Is this any way to serve someone dinner.
I wanted to say I wasn’t here to deal with the leftovers of Fujishiro’s failed cooking — but I kept my mouth shut.
What had I wanted my mother to say to me, back then?
What had I been looking for from her?
I moved chopsticks to my mouth, picking up the crumbling yellow pieces.
Not good. Obviously.
Thinking back now — Fujishiro hadn’t added any seasoning. So the taste was exactly what I’d expected.
And apparently I hadn’t found all the shell after all. In my mouth, grit crunched against my teeth.
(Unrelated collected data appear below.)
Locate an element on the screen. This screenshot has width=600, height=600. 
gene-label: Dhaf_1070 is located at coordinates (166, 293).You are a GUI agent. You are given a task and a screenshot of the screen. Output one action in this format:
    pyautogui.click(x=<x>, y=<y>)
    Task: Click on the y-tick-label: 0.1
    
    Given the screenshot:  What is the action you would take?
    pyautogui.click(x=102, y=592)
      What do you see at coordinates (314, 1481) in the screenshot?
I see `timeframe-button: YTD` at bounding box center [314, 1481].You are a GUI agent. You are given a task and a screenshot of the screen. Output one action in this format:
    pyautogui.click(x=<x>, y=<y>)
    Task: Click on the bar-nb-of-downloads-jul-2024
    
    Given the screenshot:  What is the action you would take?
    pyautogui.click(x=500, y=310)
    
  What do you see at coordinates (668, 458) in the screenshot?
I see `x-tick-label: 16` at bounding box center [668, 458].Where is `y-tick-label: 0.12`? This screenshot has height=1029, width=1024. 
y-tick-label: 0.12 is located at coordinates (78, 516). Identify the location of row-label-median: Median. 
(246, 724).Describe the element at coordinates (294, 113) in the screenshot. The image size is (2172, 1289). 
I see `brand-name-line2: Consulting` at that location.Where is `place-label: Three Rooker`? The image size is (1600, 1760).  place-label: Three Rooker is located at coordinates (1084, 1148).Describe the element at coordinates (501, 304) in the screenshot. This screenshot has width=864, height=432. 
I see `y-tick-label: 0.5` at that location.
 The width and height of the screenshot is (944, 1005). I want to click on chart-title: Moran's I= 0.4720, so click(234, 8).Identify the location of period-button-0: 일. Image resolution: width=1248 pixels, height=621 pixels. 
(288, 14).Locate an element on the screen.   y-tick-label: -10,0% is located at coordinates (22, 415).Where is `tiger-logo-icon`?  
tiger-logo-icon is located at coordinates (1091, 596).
Fujishiro was peering at me anxiously, her expression waiting for something.
“How is it…?”
“Not bad.”
“Right.”
She probably wanted a different answer. Something like it’s good or you did well — if I could say things like that naturally, it would be easier. But I’m not skilled enough to lie, and I don’t know what the right words are for a moment like this either.
I glanced at Fujishiro, and she was happily eating her own cooking. But the moment the egg entered her mouth, her brow creased.
“Ugh. I forgot to season it.”
“It tastes like plain egg, right?”
“Sorry, I’ll go get salt and pepper—”
“It’s fine as it is.”
I scooped the rest of the egg into my mouth.
Yellow crumbles that tasted only of egg filled my stomach.
“…Morishita, you’re so kind, aren’t you?”
“In what way?”
“In all kinds of ways. Thank you.”
“I haven’t done anything.”
“You ate everything. It makes me want to try again.”
“Please don’t. You’ll actually give me a stomach ache one day.”
“You really have no tact at all!”
Angry — but the girl across from me was smiling with flushed cheeks.